There was an attack on the HK $ last fall. That was the immediate precipitator of the one day 700+ drop of the Dow-Jones Index, largest ever in absolute terms, but not in relative terms. The defense came through massive interest rate hikes that were tanking the Hang Seng (actually it was the latter that hurt global stock markets, FTSie got kicked too, if I remember, as did Nikkei, DAX, and the rest). Those were carried out largely on orders of the PRC authorities and they also tanked real estate prices (that is of the land lease prices). Barkley Rosser On Fri, 31 Jul 1998 07:18:55 +0100 Chris Burford <cburford at gn.apc.org> wrote:
> At 02:56 PM 7/30/98 -0500, Barkley wrote:
>
>
> > Actually this is not on the land arrangements in HK
> >but on its non-devaluation. It is clear that a, if not
> >the, major reason HK did not devalue is that the PRC did
> >not want them to. The two economies are deeply linked
> >financially in many ways and an HK devaluation would have
> >put tremendous pressure on the PRC to do so. But,
> >listening closely to Uncle Larry Summers, the PRC had
> >decided not to and ordered HK to hold the line.
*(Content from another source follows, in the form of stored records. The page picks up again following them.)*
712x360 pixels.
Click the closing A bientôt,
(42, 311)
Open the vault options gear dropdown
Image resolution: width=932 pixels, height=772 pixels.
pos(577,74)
The real
> >question then becomes how the PRC will pay off the real
> >estate holders in HK who took a hit from the high interest
> >rates needed to defend the HK $.
> >Barkley Rosser
>
>
> The PRC of course would not have wanted the Hong Kong Dollar to devalue,
> and presumably has more than one committee monitoring this issue daily. But
> currency raiders and ordinary foreign exchange managers for the big
> corporations must have tested the water repeatedly in the last year to see
> whether an attack on the Hong Kong Dollar would work.
>
> Do we know that a really serious attack was held at bay only by massive
> intervention from Beijing? That would indeed have been newsworthy, and
> would have greatly weakened the position of the Chinese currency in turn.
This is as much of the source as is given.